What the task requires
Can you rewrite the material from the line with "This screenshot has" to the line with "pyautogui.click(x=600, y=260)", putting "Choose" in place of "Select" and leaving everything else the same?

Data rows
==*==

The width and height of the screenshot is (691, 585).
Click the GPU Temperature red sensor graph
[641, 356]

==*==

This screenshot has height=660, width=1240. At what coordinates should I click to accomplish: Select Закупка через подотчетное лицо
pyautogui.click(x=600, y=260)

==*==

Reply
This screenshot has height=660, width=1240. At what coordinates should I click to accomplish: Choose Закупка через подотчетное лицо
pyautogui.click(x=600, y=260)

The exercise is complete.